Males are not faring well at all in a society that is now focused
explicitly on the needs and problems of females and is often hostile
to the very possibility that males might have any distinct needs and
problems of their own. Rapid social change and depression have been
listed as causes of these problems, but the question is why these
factors affect men, especially young men, much more than they do
women.
These are complex problems, to be sure, and have more than one
explaination (as we will show in Transcending Misandry, the third
volume of this trilogy; the first volume, Spreading Misandry, was
published in 2001). Underlying many explanations, though, is a
distinctly gynocentric worldview. Being woman-centred, by
definition, gynocentrism ignores the needs and problems of men. (The
irony is that it was originally adopted to correct the biases of an
androcentric, or man-centred, worldview.) And because gynocentrism
now has both official status (in law) and quasi-official status (in
institutional policies), its bias has become deeply embedded in
public policy. That status has created and even institutionalized a
new double standard, one that favours women instead of men and that,
in turn, has created many additional problems: psychological,
political, and – above all – moral ones. It is hard to know
precisely how these problems affect boys and men personally, but it
is worth noting that no large-scale study has ever been done to find
out. It would be folly to ignore the warning signs mentioned above,
in our opinion, but that is precisely what has been happening.
At least one bar association has seen fit to threaten male
dissenters, concluding a report on women with a stern warning. Men,
it says, will try to
stop affirmative action, deny their bias, refuse to understand the
nature of systemic barriers to women, or even institute a backlash
with
stereotypes embedded in misogynistic messages, anecdotes, myths, and
homilies or “accusations ... [that women are] ‘whining’ or being
‘provocative’ when legitimate complaints are raised.”3 From our
point of view, this report – one that relies on its own stereotypes
– has gone beyond
gynocentrism and embraced misandry.
Gynocentrism is the self-centred counterpart of androcentrism, and
misandry is the sexist counterpart of misogyny. From the very
beginning of this
volume, we must be as clear as we were in the earlier volume about
one thing. We define hatred as a collectively shared and culturally
propagated
worldview, not a personal emotion such as dislike or anger.

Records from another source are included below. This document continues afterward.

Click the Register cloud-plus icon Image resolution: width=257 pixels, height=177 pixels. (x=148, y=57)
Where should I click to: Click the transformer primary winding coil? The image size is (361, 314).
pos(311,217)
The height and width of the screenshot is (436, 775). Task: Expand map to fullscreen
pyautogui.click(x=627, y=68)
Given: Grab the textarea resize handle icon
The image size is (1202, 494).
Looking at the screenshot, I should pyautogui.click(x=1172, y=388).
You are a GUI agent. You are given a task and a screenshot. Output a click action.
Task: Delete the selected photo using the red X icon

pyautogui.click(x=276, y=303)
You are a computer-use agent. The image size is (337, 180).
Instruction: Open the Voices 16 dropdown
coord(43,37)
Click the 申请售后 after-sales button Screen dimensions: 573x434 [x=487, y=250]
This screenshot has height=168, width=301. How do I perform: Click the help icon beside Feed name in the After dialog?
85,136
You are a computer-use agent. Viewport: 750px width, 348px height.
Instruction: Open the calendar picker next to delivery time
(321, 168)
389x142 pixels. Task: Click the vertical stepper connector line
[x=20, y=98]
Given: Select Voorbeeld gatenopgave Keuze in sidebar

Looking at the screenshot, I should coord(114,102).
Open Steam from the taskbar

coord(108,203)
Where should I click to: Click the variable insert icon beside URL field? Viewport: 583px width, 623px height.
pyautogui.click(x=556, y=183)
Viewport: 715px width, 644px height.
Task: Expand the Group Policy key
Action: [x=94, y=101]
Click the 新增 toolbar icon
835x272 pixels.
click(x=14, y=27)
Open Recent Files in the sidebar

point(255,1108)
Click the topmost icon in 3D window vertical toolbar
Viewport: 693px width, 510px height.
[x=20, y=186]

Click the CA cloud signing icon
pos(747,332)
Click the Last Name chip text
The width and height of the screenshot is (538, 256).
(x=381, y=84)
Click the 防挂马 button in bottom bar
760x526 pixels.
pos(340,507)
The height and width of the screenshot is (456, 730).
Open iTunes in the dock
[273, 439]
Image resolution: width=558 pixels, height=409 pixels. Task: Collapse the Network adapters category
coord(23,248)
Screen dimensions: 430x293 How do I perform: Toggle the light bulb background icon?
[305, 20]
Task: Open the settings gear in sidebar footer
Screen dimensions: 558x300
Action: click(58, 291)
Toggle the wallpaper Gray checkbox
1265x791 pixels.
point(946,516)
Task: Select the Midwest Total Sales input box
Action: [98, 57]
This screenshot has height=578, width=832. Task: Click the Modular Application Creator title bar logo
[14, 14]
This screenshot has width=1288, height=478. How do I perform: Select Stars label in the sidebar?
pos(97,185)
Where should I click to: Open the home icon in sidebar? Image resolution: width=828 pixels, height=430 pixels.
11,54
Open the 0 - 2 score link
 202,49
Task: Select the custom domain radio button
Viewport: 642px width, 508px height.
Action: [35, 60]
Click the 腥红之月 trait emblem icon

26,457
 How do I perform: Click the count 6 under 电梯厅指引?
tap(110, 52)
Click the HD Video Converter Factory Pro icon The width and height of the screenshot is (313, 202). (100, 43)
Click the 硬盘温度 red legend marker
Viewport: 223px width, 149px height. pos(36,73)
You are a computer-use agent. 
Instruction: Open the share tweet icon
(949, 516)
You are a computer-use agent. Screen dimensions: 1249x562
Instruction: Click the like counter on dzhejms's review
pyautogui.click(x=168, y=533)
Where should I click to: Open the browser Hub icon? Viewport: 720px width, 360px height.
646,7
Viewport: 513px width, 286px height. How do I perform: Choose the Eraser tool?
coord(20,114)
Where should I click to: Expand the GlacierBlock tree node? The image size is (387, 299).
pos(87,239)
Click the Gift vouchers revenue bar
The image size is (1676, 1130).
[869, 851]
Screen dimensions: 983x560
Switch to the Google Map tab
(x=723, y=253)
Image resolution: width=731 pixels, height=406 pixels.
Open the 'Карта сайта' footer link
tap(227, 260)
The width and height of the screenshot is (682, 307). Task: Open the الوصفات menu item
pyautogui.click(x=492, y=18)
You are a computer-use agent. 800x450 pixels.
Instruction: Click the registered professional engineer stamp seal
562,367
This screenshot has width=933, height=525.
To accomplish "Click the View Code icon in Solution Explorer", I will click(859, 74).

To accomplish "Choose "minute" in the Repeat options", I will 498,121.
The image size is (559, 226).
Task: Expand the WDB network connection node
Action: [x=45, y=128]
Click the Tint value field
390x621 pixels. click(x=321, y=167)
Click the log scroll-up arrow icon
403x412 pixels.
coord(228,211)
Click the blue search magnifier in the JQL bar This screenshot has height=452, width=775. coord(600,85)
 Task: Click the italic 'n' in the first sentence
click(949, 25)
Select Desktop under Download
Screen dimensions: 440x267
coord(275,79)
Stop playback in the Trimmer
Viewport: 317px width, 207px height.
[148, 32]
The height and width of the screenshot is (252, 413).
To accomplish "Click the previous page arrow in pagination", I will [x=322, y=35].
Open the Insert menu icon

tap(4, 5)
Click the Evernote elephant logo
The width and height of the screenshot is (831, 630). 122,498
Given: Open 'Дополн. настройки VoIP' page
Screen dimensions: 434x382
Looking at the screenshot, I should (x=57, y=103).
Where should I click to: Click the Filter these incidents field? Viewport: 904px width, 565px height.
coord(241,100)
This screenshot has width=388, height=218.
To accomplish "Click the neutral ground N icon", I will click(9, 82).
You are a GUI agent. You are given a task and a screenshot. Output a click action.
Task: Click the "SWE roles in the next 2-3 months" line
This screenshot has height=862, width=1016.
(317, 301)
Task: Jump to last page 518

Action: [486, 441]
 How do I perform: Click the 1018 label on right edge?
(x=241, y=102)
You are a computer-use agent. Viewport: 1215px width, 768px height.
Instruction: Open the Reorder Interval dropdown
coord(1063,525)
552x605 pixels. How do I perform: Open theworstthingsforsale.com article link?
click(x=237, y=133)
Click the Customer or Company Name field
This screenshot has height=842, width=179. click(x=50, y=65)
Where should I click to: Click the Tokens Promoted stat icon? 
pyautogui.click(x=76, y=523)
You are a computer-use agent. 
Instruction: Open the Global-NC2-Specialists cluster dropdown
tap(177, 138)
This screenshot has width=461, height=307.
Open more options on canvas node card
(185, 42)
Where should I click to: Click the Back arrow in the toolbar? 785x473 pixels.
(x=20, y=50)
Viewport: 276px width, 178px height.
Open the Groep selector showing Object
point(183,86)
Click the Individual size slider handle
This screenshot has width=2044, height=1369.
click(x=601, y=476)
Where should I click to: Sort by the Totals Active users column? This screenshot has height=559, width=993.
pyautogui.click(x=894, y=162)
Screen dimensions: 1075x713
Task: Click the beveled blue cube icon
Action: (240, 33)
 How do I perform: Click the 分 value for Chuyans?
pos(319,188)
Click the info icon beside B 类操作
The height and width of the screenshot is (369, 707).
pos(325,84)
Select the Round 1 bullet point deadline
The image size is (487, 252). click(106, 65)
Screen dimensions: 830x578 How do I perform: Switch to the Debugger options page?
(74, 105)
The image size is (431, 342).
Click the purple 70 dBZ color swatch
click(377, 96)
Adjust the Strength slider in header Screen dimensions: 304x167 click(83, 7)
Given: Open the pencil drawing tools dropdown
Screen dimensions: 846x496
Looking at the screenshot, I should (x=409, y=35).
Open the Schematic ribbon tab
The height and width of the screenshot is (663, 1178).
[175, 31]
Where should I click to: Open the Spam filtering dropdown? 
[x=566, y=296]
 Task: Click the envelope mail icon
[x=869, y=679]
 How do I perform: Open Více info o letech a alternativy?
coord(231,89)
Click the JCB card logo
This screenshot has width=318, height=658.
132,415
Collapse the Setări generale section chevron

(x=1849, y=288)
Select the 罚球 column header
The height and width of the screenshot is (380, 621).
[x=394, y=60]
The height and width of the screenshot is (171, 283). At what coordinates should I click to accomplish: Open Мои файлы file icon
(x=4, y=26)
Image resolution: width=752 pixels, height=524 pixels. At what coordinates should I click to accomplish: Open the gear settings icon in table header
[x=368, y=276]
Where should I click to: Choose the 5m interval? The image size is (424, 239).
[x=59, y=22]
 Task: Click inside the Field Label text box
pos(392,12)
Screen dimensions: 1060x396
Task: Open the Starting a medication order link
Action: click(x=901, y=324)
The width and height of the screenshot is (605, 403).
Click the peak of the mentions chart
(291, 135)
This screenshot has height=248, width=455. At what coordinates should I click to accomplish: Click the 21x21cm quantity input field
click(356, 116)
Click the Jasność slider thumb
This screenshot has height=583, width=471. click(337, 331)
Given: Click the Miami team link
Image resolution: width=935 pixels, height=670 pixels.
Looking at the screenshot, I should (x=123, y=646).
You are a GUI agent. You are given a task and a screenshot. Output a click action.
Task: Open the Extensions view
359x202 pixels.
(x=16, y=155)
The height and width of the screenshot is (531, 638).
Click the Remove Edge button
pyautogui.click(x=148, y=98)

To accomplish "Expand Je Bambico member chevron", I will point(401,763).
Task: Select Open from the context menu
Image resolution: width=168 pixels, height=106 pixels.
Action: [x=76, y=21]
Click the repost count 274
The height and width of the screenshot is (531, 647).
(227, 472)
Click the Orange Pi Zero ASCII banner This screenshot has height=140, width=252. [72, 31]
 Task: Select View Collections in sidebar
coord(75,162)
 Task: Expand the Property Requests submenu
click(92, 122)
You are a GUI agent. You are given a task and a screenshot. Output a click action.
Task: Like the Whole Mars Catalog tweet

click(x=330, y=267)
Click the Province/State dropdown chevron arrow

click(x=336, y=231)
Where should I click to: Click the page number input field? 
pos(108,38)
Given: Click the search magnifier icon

Ultimately, this worldview is always expressed as “our” contempt for
“them.” Misandry, as
such, has never been either legal or illegal. In a technical sense,
therefore, it cannot be legalized in the same way that, say,
marijuana can be
legalized. Nonetheless, overt expressions of hatred toward specific
groups are indeed illegal. Our point here is that hatred toward men
is just as
unacceptable morally as hatred toward any other group and should
therefore be just as unacceptable legally.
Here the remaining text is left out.